- SOURCE DOCUMENT
# # # #
Actuators may be viewed as devices which supply short but intense bursts of pressure, whereas igniters supply intense bursts of heat. Actuator and igniter structures are quite similar. Each comprises a header having two or more insulated electrodes electrically connected by a bridgewire. A charge cavity is situated atop the bridgewire surface of the header. The charge cavity may either be integral to the header shell or may comprise a can welded to the top of the header. The charge cavity is filled with pyrotechnic or explosive powder and a closure disk is welded to either the shell or the can to contain the powder and create a hermetic seal. Function times for these devices are thought to be 0.00005 second or less.
Actuators and igniters of this type are primarily used in aerospace applications. Examples include explosive bolts, ejection seats, explosive valves, igniters to start rocket motors, and deployment systems for parachutes. Actuators are also used in air bag restraint systems for automobiles.
Means to produce a rapid release of pressure can be used in other applications as well. For instance, air guns and gas guns may require such a means as well as methods of projecting projectiles by a rapid release of pressure.
# # # #
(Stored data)
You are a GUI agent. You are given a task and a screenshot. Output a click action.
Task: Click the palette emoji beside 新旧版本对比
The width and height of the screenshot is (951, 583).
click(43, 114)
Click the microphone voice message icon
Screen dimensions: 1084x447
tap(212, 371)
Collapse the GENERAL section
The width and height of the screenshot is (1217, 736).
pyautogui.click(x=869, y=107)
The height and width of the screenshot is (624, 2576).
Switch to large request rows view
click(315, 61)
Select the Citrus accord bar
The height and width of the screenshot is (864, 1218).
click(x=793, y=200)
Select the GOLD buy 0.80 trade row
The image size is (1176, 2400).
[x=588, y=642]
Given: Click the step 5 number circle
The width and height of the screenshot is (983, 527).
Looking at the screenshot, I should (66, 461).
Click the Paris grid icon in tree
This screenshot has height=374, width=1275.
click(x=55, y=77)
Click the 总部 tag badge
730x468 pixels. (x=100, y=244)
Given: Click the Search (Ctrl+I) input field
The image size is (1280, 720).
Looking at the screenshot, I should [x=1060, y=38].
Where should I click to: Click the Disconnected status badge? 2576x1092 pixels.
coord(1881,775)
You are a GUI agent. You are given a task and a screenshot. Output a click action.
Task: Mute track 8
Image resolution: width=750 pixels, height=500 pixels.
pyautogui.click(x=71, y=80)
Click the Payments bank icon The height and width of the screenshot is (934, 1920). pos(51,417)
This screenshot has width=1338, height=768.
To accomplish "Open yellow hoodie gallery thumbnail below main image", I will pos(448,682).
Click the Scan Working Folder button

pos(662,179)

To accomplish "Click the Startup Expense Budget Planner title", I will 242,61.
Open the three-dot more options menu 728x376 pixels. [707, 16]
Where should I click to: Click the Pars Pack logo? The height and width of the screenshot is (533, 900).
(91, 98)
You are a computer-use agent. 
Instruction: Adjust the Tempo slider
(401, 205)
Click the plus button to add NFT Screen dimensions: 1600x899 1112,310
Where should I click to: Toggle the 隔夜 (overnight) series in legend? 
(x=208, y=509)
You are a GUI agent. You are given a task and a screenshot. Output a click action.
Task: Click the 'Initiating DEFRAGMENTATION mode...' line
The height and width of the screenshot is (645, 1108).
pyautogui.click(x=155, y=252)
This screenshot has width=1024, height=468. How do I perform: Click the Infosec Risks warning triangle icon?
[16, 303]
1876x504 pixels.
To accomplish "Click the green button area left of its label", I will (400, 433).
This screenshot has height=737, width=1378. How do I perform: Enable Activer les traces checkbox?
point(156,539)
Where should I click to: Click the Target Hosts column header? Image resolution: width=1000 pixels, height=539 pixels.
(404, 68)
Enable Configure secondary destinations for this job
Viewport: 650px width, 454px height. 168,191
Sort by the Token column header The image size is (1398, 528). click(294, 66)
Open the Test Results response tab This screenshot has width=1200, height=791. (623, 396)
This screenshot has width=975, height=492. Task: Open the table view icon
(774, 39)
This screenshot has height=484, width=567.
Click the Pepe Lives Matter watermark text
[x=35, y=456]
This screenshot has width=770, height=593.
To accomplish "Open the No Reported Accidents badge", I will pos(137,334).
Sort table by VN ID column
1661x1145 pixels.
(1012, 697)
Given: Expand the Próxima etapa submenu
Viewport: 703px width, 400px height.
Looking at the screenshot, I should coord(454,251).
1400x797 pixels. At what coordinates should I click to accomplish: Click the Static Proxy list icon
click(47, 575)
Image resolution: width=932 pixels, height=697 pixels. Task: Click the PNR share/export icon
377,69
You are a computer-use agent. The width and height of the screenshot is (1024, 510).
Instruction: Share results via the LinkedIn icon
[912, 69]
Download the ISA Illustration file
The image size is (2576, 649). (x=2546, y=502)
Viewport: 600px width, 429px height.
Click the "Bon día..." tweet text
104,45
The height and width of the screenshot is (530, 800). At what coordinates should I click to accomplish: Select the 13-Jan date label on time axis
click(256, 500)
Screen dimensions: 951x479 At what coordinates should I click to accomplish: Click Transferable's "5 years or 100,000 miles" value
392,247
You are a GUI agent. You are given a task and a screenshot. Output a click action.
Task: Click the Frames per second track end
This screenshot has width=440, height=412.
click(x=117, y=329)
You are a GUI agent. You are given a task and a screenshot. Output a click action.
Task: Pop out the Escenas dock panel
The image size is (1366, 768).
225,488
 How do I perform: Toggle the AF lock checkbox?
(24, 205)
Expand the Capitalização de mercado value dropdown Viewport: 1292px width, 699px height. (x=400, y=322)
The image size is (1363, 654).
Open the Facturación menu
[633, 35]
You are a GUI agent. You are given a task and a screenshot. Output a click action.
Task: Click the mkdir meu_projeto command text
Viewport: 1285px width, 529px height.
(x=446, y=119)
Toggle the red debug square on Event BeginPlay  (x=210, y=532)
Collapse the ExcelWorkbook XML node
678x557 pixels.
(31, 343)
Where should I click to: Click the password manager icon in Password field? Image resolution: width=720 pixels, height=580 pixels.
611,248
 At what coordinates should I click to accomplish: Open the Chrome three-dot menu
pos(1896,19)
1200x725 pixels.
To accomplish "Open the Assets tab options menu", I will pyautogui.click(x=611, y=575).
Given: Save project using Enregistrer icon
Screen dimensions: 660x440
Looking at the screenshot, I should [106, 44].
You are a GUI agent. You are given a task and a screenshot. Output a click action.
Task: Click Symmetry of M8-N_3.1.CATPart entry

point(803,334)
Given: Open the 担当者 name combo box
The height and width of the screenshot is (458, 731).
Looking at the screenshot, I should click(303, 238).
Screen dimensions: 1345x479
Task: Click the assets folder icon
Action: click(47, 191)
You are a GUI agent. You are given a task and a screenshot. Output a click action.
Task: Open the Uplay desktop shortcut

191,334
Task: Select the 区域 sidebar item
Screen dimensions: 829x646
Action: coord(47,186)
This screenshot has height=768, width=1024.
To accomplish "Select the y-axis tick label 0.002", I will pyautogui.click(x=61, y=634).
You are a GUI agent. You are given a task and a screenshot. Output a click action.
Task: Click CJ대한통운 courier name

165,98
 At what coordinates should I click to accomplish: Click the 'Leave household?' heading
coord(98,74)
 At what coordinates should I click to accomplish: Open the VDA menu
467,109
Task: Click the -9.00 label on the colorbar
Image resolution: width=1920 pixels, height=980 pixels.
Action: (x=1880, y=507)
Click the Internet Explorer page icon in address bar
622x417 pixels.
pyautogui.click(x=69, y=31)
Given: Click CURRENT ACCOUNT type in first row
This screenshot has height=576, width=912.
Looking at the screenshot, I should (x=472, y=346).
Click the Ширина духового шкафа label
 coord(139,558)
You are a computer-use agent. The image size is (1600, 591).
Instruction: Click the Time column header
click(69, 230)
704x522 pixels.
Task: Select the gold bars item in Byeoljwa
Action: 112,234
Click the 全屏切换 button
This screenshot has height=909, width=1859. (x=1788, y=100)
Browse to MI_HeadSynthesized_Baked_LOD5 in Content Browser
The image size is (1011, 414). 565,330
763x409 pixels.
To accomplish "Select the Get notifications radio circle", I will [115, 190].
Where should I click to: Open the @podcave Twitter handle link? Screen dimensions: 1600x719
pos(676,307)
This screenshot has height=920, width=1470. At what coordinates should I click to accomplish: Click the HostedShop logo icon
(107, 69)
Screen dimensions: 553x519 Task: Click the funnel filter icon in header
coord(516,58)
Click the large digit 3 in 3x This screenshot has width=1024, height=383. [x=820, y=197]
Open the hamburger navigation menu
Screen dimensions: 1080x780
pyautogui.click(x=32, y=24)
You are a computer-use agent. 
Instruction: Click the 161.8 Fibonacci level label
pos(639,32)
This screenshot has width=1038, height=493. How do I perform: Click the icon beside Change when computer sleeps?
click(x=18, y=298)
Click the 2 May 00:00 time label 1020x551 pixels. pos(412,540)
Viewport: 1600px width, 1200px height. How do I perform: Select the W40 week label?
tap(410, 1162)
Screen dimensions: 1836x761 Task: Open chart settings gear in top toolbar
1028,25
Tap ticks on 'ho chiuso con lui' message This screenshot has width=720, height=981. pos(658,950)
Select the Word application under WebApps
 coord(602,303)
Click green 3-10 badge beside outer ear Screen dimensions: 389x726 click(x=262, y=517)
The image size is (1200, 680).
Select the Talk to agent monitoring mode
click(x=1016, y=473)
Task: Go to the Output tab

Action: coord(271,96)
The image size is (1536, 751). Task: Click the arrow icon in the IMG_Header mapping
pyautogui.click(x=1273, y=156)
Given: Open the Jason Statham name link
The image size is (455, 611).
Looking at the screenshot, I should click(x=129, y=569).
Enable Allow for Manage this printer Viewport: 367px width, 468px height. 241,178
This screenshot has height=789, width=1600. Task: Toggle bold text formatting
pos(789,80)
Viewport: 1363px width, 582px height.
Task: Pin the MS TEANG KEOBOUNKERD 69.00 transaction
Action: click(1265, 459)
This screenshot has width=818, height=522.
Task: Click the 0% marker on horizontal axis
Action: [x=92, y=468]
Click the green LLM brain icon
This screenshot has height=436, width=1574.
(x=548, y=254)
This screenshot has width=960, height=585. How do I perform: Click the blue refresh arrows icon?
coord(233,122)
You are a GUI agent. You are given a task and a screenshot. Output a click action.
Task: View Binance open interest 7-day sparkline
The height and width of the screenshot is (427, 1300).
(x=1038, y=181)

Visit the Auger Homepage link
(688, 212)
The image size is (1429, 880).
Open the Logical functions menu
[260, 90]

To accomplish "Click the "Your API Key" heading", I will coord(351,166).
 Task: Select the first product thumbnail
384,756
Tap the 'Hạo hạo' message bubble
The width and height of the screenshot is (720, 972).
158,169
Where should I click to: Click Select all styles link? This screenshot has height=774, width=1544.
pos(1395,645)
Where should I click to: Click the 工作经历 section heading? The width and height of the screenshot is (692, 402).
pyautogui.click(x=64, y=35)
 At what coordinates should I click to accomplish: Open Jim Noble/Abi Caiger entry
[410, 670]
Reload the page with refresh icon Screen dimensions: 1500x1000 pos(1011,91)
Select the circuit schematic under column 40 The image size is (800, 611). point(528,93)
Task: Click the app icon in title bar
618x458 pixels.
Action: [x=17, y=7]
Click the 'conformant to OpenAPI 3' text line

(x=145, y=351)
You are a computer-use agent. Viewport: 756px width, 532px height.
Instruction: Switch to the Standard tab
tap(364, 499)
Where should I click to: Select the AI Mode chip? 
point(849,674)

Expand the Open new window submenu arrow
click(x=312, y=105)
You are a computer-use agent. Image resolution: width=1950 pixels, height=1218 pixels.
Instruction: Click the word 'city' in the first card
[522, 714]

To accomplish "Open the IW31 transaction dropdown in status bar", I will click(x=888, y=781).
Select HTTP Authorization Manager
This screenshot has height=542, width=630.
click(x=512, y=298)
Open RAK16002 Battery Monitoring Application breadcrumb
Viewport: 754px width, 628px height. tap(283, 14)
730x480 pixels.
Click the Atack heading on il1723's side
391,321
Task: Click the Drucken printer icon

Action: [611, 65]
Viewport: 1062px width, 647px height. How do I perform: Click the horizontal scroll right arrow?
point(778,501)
# # # #
- ACTION ITEM
Extend the text on actuators and igniters, picking up after its final sentence. The data has no connection to the text on actuators and igniters.

- EXERCISE ANSWER
A need to test closure disks at high rates of change of pressure exists. It is known that igniters exhibit variable work output upon functioning. It is also known that as pressure of a gas over a pyrotechnic increases, the rate of burn also increases. In addition, the pressure differential at which a closure disk bursts is dependent on the rate of pressurization. Since the burn rate depends upon the pressure differential, it is difficult to test for burst pressure differential of a closure disk by producing pressure using pyrotechnics. A need therefore exists for means of rapidly producing a pressure differential without pyrotechnics.
A hand pump such as a hand-operated hydraulic pump has previously been used to test closure disks. Pressure is applied to a closure disk by means of a hydraulic fluid. Problems exist with the hand pump method of testing in that the minimum time of rupture for closure tests is on the order of several seconds.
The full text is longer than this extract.